Evaluation of IBM Granite Models for Code-Generation Tasks on HumanEvalX

Context

The use of language models for code generation and understanding has become essential in modern development workflows.
As part of a joint research effort between LSD/UFCG and IBM, we investigated the performance of the IBM Granite 4 family on the HumanEvalX benchmark, which evaluates programming capabilities in five languages: Python, Java, Go, C++, and JavaScript.

The goal was to answer key questions from the team:

How versatile are the Granite models across different languages?
Do smaller models deliver useful performance?
How do the Granites compare to models from other providers such as DeepSeek Coder and CodeLlama?

Methodology / Process

The evaluation was conducted using OpenCompass, a modern and extensible framework for large-scale LLM benchmarking. It allowed experiments to be executed in a standardized, reproducible way with consistent inference protocols.
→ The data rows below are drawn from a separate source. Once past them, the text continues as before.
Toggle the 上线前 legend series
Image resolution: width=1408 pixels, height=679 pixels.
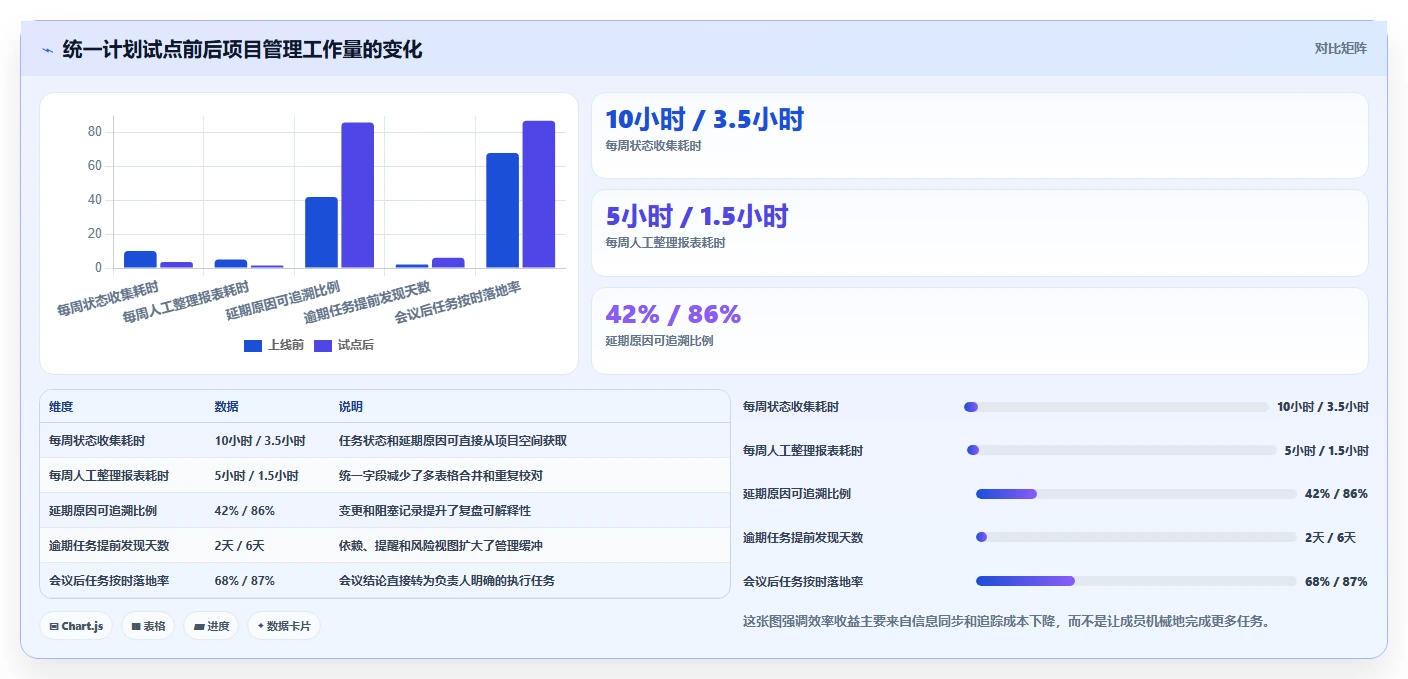[274, 345]
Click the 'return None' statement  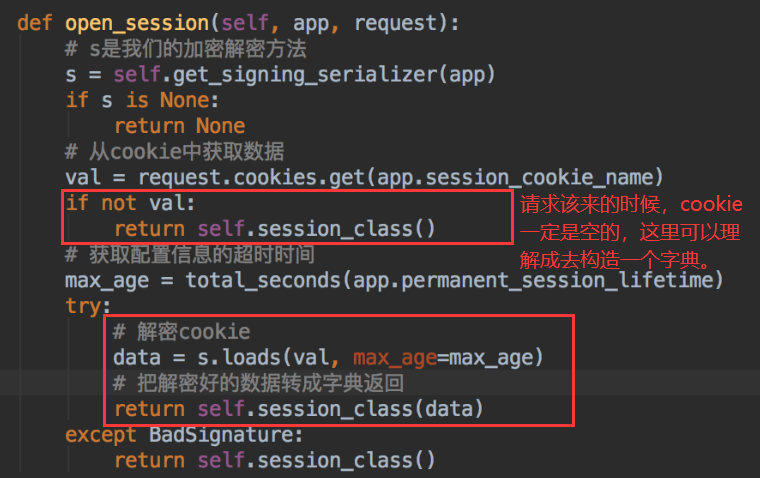180,126
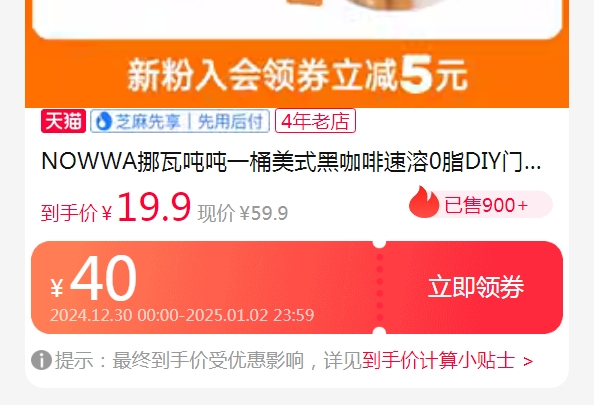Open the NOWWA挪瓦 coffee product title
594x405 pixels.
[291, 162]
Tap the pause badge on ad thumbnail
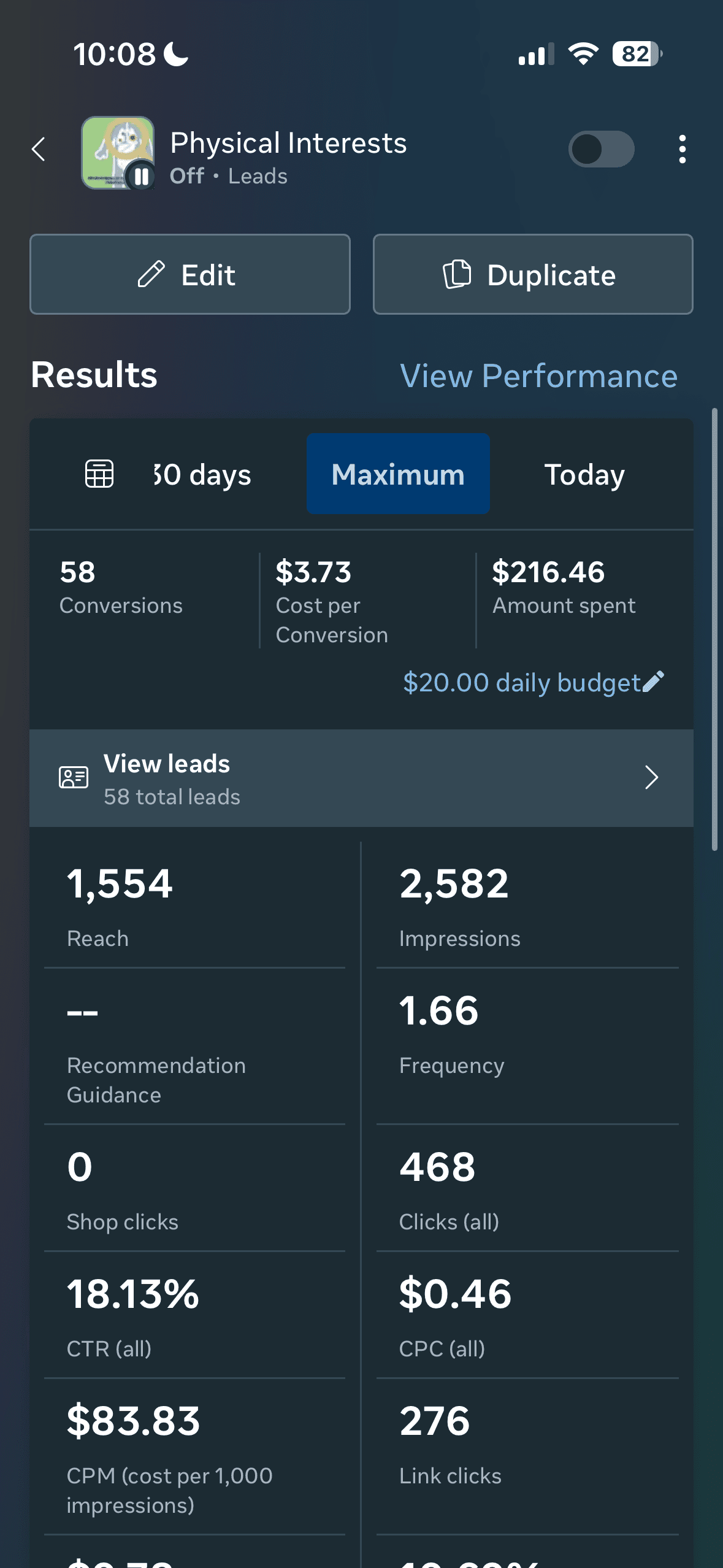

Since OpenCompass does not provide native support for models hosted on the IBM Cloud, it was necessary to develop a custom client to integrate the framework with the IBM Cloud Inference API. This client allowed the evaluation process to send requests transparently, handle authentication, manage generation parameters, and return outputs in the expected benchmark format. Experiments were also run in Google Colab, which served as a practical environment for prototyping and running the models.

We used the HumanEvalX benchmark, an extension of the traditional HumanEval, covering five languages with the Pass@1 metric.

The evaluated models included:

Granite 4.0 Micro (3B)
Granite 4.0 (1B)
Granite 4.0 h-tiny (7B)
Granite 4.0 h-small (30B) — via IBM Cloud
granite 4.0 (350M)
granite code instruct 8B — via IBM Cloud
DeepSeek Coder (6.7B)
CodeLlama (7B)

The metric used was Pass@1, following the benchmark protocol.

Results and Conclusions

Performance heatmap of the models on HumanEvalX.

The evaluation revealed important behaviors:

1. granite-4.0-h-small stood out for its versatility

He surpassed 60% Pass@1 in Java, C++, and JavaScript, while also maintaining over 50% in Python and Go. This consistent performance across languages suggests that the model has good generalization capability, showing promise in scenarios that involve different programming ecosystems, although additional benchmarks and evaluations are important before drawing broader conclusions.

2. Granite Micro (3B) performed above expectations

Despite being a small model, Granite Micro (3B) delivered 65.85% in JavaScript and 68.90% in Java, outperforming even some larger models evaluated. This shows that even with a compact architecture, it can deliver solid results, making it a highly efficient option for applications that require low computational cost without sacrificing performance.

3. The size progression (350M → 1B → 3B → 7B → 30B) shows gradual and coherent evolution

The results show that as we move through the different sizes of the Granite line, there is a coherent evolution in performance. Smaller models deliver stable results within their category, while larger ones gradually expand the ability to solve more complex tasks. This distribution helps clarify where each model fits in the usage spectrum.

4. Comparing different providers helps contextualize the results

Alongside the IBM models, we also evaluated models from other providers such as DeepSeek and Meta. In some languages, the differences were small, but in all of them there was at least one model from the Granite family that achieved the highest score. The Granite 4 Micro (3B) and Granite 4 h-small (30B) models were the standouts, with results that were close to, and in some cases above, those of models recognized as code specialists.

Next Steps

Run the same Granite models on LiveCodeBench, a broader benchmark that goes beyond code generation, also evaluating code execution and test-output.
Perform a fine-tuning of the Granite 4.0 Micro (3B) using InstructLab and observe the impact of this adaptation on the model’s performance in HumanEvalX, comparing before and after the adjustment.